*What you will do*
Exactly as written, transcribe the data that follows.

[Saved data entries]
========================================
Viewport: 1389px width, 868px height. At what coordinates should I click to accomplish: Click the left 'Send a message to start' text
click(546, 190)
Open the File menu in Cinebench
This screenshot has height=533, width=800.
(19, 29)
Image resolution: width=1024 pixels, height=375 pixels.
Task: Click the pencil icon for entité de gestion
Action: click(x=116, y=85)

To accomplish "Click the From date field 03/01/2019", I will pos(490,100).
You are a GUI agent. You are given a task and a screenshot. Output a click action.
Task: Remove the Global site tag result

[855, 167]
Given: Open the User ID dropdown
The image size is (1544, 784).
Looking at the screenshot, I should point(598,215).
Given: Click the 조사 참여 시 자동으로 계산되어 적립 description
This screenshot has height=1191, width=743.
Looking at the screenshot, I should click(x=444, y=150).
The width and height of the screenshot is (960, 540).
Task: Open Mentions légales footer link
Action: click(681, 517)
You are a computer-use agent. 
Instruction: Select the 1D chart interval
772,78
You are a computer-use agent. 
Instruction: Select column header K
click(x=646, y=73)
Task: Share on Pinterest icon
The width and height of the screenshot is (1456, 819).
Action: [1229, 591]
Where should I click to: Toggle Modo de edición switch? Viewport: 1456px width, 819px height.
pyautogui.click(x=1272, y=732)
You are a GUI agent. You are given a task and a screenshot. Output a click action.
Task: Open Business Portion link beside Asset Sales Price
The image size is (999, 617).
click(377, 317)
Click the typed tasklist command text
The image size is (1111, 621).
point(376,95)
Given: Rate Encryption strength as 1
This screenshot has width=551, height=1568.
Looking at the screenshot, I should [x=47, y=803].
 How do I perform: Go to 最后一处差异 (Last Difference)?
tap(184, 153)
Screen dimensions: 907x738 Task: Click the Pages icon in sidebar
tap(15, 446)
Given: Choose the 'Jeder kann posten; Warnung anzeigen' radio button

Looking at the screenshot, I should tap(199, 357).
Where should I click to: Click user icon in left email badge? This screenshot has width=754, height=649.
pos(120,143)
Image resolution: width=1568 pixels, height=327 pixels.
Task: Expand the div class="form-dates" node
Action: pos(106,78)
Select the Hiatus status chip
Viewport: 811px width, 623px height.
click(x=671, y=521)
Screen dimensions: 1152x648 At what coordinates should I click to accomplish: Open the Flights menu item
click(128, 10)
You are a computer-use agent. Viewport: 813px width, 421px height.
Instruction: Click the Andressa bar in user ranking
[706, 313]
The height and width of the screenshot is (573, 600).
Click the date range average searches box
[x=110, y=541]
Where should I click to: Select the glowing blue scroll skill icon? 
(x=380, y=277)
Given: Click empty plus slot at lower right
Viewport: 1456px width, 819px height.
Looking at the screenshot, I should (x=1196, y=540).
========================================
*Exercise result*
Viewport: 1389px width, 868px height. At what coordinates should I click to accomplish: Click the left 'Send a message to start' text
click(546, 190)
Open the File menu in Cinebench
This screenshot has height=533, width=800.
(19, 29)
Image resolution: width=1024 pixels, height=375 pixels.
Task: Click the pencil icon for entité de gestion
Action: click(x=116, y=85)

To accomplish "Click the From date field 03/01/2019", I will pos(490,100).
You are a GUI agent. You are given a task and a screenshot. Output a click action.
Task: Remove the Global site tag result

[855, 167]
Given: Open the User ID dropdown
The image size is (1544, 784).
Looking at the screenshot, I should point(598,215).
Given: Click the 조사 참여 시 자동으로 계산되어 적립 description
This screenshot has height=1191, width=743.
Looking at the screenshot, I should click(x=444, y=150).
The width and height of the screenshot is (960, 540).
Task: Open Mentions légales footer link
Action: click(681, 517)
You are a computer-use agent. 
Instruction: Select the 1D chart interval
772,78
You are a computer-use agent. 
Instruction: Select column header K
click(x=646, y=73)
Task: Share on Pinterest icon
The width and height of the screenshot is (1456, 819).
Action: [1229, 591]
Where should I click to: Toggle Modo de edición switch? Viewport: 1456px width, 819px height.
pyautogui.click(x=1272, y=732)
You are a GUI agent. You are given a task and a screenshot. Output a click action.
Task: Open Business Portion link beside Asset Sales Price
The image size is (999, 617).
click(377, 317)
Click the typed tasklist command text
The image size is (1111, 621).
point(376,95)
Given: Rate Encryption strength as 1
This screenshot has width=551, height=1568.
Looking at the screenshot, I should [x=47, y=803].
 How do I perform: Go to 最后一处差异 (Last Difference)?
tap(184, 153)
Screen dimensions: 907x738 Task: Click the Pages icon in sidebar
tap(15, 446)
Given: Choose the 'Jeder kann posten; Warnung anzeigen' radio button

Looking at the screenshot, I should tap(199, 357).
Where should I click to: Click user icon in left email badge? This screenshot has width=754, height=649.
pos(120,143)
Image resolution: width=1568 pixels, height=327 pixels.
Task: Expand the div class="form-dates" node
Action: pos(106,78)
Select the Hiatus status chip
Viewport: 811px width, 623px height.
click(x=671, y=521)
Screen dimensions: 1152x648 At what coordinates should I click to accomplish: Open the Flights menu item
click(128, 10)
You are a computer-use agent. Viewport: 813px width, 421px height.
Instruction: Click the Andressa bar in user ranking
[706, 313]
The height and width of the screenshot is (573, 600).
Click the date range average searches box
[x=110, y=541]
Where should I click to: Select the glowing blue scroll skill icon? 
(x=380, y=277)
Given: Click empty plus slot at lower right
Viewport: 1456px width, 819px height.
Looking at the screenshot, I should (x=1196, y=540).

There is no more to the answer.